[Collected data entries]
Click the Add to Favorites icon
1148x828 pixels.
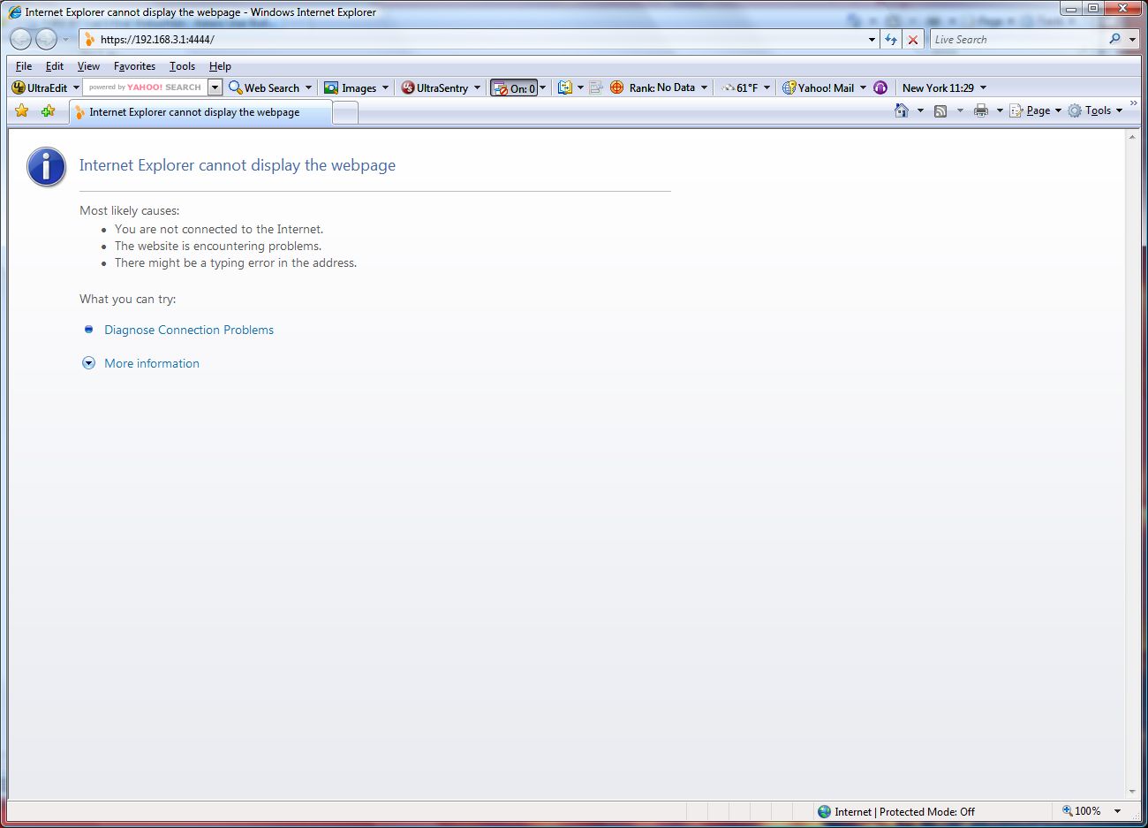point(48,111)

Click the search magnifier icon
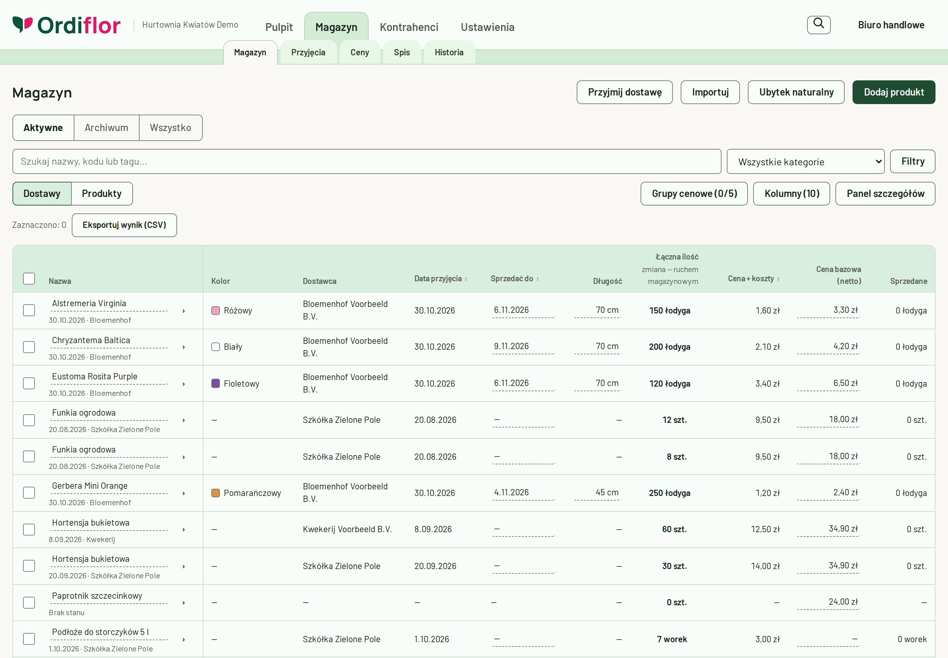tap(818, 25)
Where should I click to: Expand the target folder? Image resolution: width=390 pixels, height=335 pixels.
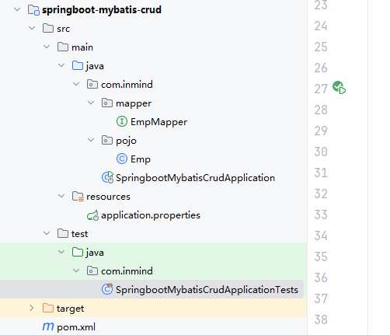click(x=32, y=308)
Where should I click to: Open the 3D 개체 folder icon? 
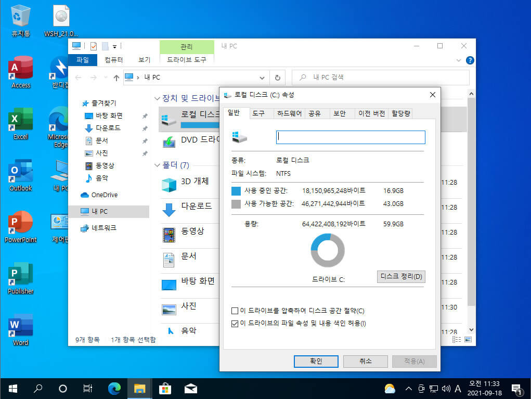pos(169,185)
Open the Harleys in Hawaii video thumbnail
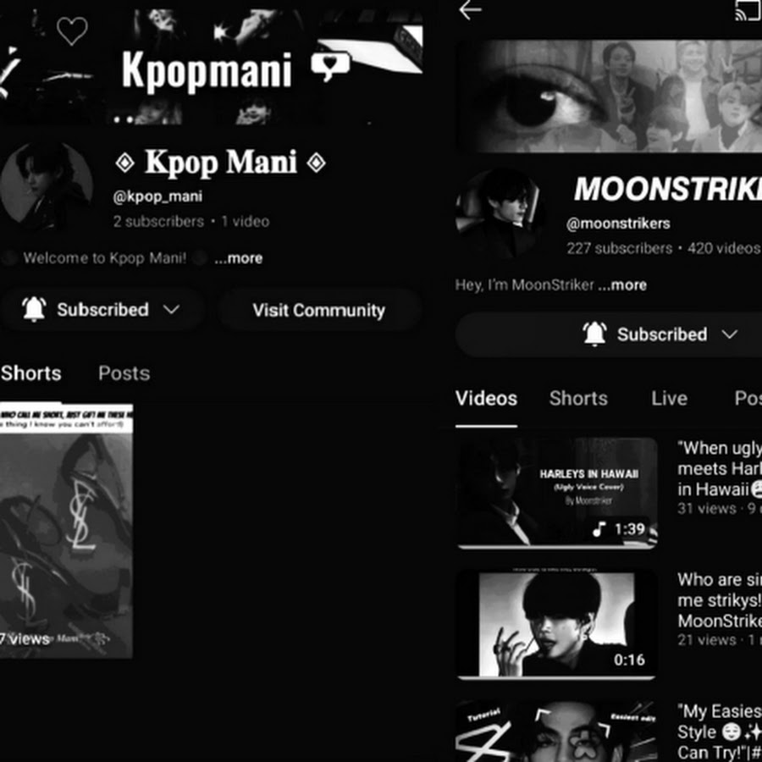 557,493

*Task statement*. No pictures belong in the copy; output every record exactly.

*Result below*.
Click the Add to Favorites icon
1148x828 pixels.
point(48,111)

Click the search magnifier icon
tap(818, 25)
Where should I click to: Expand the target folder? Image resolution: width=390 pixels, height=335 pixels.
click(x=32, y=308)
Where should I click to: Open the 3D 개체 folder icon? 
pos(169,185)
Open the Harleys in Hawaii video thumbnail
 557,493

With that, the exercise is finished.